> **TASK REQUIREMENTS**
Return the records exactly, with nothing added.

> **DATA FOR PROCESSING**
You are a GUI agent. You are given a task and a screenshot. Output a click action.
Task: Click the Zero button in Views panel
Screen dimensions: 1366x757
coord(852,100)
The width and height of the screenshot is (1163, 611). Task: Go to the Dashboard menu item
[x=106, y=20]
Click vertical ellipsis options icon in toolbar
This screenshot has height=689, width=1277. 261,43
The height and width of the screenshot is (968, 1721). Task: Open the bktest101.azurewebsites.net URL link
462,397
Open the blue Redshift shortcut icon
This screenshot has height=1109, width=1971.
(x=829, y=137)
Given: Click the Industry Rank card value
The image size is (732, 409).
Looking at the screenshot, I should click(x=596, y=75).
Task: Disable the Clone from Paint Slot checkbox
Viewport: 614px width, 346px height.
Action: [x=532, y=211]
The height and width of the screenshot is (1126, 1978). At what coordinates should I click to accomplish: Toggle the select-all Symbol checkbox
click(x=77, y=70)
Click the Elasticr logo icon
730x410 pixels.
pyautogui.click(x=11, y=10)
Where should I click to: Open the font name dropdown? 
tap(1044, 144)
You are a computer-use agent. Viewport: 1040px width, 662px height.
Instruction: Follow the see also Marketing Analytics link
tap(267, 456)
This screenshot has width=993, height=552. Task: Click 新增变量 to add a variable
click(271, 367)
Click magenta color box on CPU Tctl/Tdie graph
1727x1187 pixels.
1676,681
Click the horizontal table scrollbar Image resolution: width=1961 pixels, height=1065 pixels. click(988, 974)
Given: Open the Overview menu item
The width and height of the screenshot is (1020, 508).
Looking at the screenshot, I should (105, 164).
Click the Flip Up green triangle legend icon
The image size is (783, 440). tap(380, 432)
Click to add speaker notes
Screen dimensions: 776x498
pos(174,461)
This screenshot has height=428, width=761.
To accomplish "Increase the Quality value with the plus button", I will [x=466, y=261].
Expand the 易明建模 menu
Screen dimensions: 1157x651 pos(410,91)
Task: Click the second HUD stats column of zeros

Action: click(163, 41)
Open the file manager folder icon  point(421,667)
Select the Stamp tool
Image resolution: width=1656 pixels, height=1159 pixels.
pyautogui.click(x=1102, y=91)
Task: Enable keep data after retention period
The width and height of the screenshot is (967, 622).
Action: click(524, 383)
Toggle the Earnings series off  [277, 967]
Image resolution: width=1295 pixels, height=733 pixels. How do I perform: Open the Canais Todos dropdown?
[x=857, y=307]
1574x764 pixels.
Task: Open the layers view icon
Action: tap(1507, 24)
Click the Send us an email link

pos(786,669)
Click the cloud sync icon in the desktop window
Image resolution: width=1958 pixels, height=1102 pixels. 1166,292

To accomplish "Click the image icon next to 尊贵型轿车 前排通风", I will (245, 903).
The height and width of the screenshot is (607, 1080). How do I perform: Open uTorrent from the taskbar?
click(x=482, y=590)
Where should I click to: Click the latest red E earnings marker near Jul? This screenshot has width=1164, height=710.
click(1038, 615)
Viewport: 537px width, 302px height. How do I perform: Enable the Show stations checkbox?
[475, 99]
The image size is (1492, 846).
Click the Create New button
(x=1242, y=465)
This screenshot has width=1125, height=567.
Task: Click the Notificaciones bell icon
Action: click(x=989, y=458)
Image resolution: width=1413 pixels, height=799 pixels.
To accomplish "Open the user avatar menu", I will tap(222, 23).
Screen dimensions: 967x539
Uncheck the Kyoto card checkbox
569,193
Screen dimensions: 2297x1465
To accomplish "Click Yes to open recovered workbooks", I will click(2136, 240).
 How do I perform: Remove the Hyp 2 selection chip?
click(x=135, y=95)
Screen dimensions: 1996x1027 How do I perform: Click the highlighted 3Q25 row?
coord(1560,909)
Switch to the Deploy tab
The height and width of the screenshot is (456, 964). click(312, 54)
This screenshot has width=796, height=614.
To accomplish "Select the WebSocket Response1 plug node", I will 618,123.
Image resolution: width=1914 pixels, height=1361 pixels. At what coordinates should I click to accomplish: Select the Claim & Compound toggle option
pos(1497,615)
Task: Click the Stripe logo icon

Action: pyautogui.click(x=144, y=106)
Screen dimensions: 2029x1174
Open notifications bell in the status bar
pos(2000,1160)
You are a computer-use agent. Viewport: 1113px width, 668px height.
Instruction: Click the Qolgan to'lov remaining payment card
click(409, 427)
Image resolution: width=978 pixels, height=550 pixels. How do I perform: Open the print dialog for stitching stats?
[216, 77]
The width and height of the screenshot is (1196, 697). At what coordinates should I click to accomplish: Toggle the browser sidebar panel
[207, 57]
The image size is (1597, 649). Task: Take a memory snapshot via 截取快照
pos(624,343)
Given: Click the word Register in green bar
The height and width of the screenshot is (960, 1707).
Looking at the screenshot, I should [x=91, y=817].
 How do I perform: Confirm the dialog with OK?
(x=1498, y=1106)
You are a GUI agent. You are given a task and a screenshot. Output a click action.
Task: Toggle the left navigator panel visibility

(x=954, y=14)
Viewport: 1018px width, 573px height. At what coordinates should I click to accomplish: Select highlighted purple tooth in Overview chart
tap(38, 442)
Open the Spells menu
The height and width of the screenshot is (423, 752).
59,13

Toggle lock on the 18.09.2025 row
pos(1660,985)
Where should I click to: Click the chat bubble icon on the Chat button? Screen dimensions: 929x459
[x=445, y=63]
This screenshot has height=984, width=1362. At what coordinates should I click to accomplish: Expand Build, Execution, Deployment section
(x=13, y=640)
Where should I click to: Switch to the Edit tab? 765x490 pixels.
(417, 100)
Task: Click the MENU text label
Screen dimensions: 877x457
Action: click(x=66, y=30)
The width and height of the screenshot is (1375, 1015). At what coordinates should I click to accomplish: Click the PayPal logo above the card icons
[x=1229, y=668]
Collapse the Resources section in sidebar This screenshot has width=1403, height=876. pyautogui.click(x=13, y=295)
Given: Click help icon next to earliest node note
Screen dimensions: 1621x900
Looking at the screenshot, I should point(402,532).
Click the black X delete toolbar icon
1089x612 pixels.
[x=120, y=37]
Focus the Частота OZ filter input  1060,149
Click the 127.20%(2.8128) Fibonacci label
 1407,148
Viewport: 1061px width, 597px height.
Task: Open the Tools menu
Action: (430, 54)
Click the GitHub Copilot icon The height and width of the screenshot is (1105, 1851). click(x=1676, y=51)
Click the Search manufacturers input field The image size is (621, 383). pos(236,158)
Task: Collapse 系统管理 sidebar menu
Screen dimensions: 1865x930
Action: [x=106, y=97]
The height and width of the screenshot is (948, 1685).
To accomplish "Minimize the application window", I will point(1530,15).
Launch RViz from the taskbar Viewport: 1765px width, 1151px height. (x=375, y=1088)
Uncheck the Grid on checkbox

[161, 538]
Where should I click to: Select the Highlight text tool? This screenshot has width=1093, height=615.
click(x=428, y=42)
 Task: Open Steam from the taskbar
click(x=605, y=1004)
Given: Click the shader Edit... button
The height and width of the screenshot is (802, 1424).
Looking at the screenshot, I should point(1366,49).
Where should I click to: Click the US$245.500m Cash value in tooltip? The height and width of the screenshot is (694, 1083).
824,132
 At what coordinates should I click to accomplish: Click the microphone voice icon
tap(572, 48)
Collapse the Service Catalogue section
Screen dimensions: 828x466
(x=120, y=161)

> **SOLVED EXERCISE**
You are a GUI agent. You are given a task and a screenshot. Output a click action.
Task: Click the Zero button in Views panel
Screen dimensions: 1366x757
coord(852,100)
The width and height of the screenshot is (1163, 611). Task: Go to the Dashboard menu item
[x=106, y=20]
Click vertical ellipsis options icon in toolbar
This screenshot has height=689, width=1277. 261,43
The height and width of the screenshot is (968, 1721). Task: Open the bktest101.azurewebsites.net URL link
462,397
Open the blue Redshift shortcut icon
This screenshot has height=1109, width=1971.
(x=829, y=137)
Given: Click the Industry Rank card value
The image size is (732, 409).
Looking at the screenshot, I should click(x=596, y=75).
Task: Disable the Clone from Paint Slot checkbox
Viewport: 614px width, 346px height.
Action: [x=532, y=211]
The height and width of the screenshot is (1126, 1978). At what coordinates should I click to accomplish: Toggle the select-all Symbol checkbox
click(x=77, y=70)
Click the Elasticr logo icon
730x410 pixels.
pyautogui.click(x=11, y=10)
Where should I click to: Open the font name dropdown? 
tap(1044, 144)
You are a computer-use agent. Viewport: 1040px width, 662px height.
Instruction: Follow the see also Marketing Analytics link
tap(267, 456)
This screenshot has width=993, height=552. Task: Click 新增变量 to add a variable
click(271, 367)
Click magenta color box on CPU Tctl/Tdie graph
1727x1187 pixels.
1676,681
Click the horizontal table scrollbar Image resolution: width=1961 pixels, height=1065 pixels. click(988, 974)
Given: Open the Overview menu item
The width and height of the screenshot is (1020, 508).
Looking at the screenshot, I should (105, 164).
Click the Flip Up green triangle legend icon
The image size is (783, 440). tap(380, 432)
Click to add speaker notes
Screen dimensions: 776x498
pos(174,461)
This screenshot has height=428, width=761.
To accomplish "Increase the Quality value with the plus button", I will [x=466, y=261].
Expand the 易明建模 menu
Screen dimensions: 1157x651 pos(410,91)
Task: Click the second HUD stats column of zeros

Action: click(163, 41)
Open the file manager folder icon  point(421,667)
Select the Stamp tool
Image resolution: width=1656 pixels, height=1159 pixels.
pyautogui.click(x=1102, y=91)
Task: Enable keep data after retention period
The width and height of the screenshot is (967, 622).
Action: click(524, 383)
Toggle the Earnings series off  [277, 967]
Image resolution: width=1295 pixels, height=733 pixels. How do I perform: Open the Canais Todos dropdown?
[x=857, y=307]
1574x764 pixels.
Task: Open the layers view icon
Action: tap(1507, 24)
Click the Send us an email link

pos(786,669)
Click the cloud sync icon in the desktop window
Image resolution: width=1958 pixels, height=1102 pixels. 1166,292

To accomplish "Click the image icon next to 尊贵型轿车 前排通风", I will (245, 903).
The height and width of the screenshot is (607, 1080). How do I perform: Open uTorrent from the taskbar?
click(x=482, y=590)
Where should I click to: Click the latest red E earnings marker near Jul? This screenshot has width=1164, height=710.
click(1038, 615)
Viewport: 537px width, 302px height. How do I perform: Enable the Show stations checkbox?
[475, 99]
The image size is (1492, 846).
Click the Create New button
(x=1242, y=465)
This screenshot has width=1125, height=567.
Task: Click the Notificaciones bell icon
Action: click(x=989, y=458)
Image resolution: width=1413 pixels, height=799 pixels.
To accomplish "Open the user avatar menu", I will tap(222, 23).
Screen dimensions: 967x539
Uncheck the Kyoto card checkbox
569,193
Screen dimensions: 2297x1465
To accomplish "Click Yes to open recovered workbooks", I will click(2136, 240).
 How do I perform: Remove the Hyp 2 selection chip?
click(x=135, y=95)
Screen dimensions: 1996x1027 How do I perform: Click the highlighted 3Q25 row?
coord(1560,909)
Switch to the Deploy tab
The height and width of the screenshot is (456, 964). click(312, 54)
This screenshot has width=796, height=614.
To accomplish "Select the WebSocket Response1 plug node", I will 618,123.
Image resolution: width=1914 pixels, height=1361 pixels. At what coordinates should I click to accomplish: Select the Claim & Compound toggle option
pos(1497,615)
Task: Click the Stripe logo icon

Action: pyautogui.click(x=144, y=106)
Screen dimensions: 2029x1174
Open notifications bell in the status bar
pos(2000,1160)
You are a computer-use agent. Viewport: 1113px width, 668px height.
Instruction: Click the Qolgan to'lov remaining payment card
click(409, 427)
Image resolution: width=978 pixels, height=550 pixels. How do I perform: Open the print dialog for stitching stats?
[216, 77]
The width and height of the screenshot is (1196, 697). At what coordinates should I click to accomplish: Toggle the browser sidebar panel
[207, 57]
The image size is (1597, 649). Task: Take a memory snapshot via 截取快照
pos(624,343)
Given: Click the word Register in green bar
The height and width of the screenshot is (960, 1707).
Looking at the screenshot, I should [x=91, y=817].
 How do I perform: Confirm the dialog with OK?
(x=1498, y=1106)
You are a GUI agent. You are given a task and a screenshot. Output a click action.
Task: Toggle the left navigator panel visibility

(x=954, y=14)
Viewport: 1018px width, 573px height. At what coordinates should I click to accomplish: Select highlighted purple tooth in Overview chart
tap(38, 442)
Open the Spells menu
The height and width of the screenshot is (423, 752).
59,13

Toggle lock on the 18.09.2025 row
pos(1660,985)
Where should I click to: Click the chat bubble icon on the Chat button? Screen dimensions: 929x459
[x=445, y=63]
This screenshot has height=984, width=1362. At what coordinates should I click to accomplish: Expand Build, Execution, Deployment section
(x=13, y=640)
Where should I click to: Switch to the Edit tab? 765x490 pixels.
(417, 100)
Task: Click the MENU text label
Screen dimensions: 877x457
Action: click(x=66, y=30)
The width and height of the screenshot is (1375, 1015). At what coordinates should I click to accomplish: Click the PayPal logo above the card icons
[x=1229, y=668]
Collapse the Resources section in sidebar This screenshot has width=1403, height=876. pyautogui.click(x=13, y=295)
Given: Click help icon next to earliest node note
Screen dimensions: 1621x900
Looking at the screenshot, I should point(402,532).
Click the black X delete toolbar icon
1089x612 pixels.
[x=120, y=37]
Focus the Частота OZ filter input  1060,149
Click the 127.20%(2.8128) Fibonacci label
 1407,148
Viewport: 1061px width, 597px height.
Task: Open the Tools menu
Action: (430, 54)
Click the GitHub Copilot icon The height and width of the screenshot is (1105, 1851). click(x=1676, y=51)
Click the Search manufacturers input field The image size is (621, 383). pos(236,158)
Task: Collapse 系统管理 sidebar menu
Screen dimensions: 1865x930
Action: [x=106, y=97]
The height and width of the screenshot is (948, 1685).
To accomplish "Minimize the application window", I will point(1530,15).
Launch RViz from the taskbar Viewport: 1765px width, 1151px height. (x=375, y=1088)
Uncheck the Grid on checkbox

[161, 538]
Where should I click to: Select the Highlight text tool? This screenshot has width=1093, height=615.
click(x=428, y=42)
 Task: Open Steam from the taskbar
click(x=605, y=1004)
Given: Click the shader Edit... button
The height and width of the screenshot is (802, 1424).
Looking at the screenshot, I should point(1366,49).
Where should I click to: Click the US$245.500m Cash value in tooltip? The height and width of the screenshot is (694, 1083).
824,132
 At what coordinates should I click to accomplish: Click the microphone voice icon
tap(572, 48)
Collapse the Service Catalogue section
Screen dimensions: 828x466
(x=120, y=161)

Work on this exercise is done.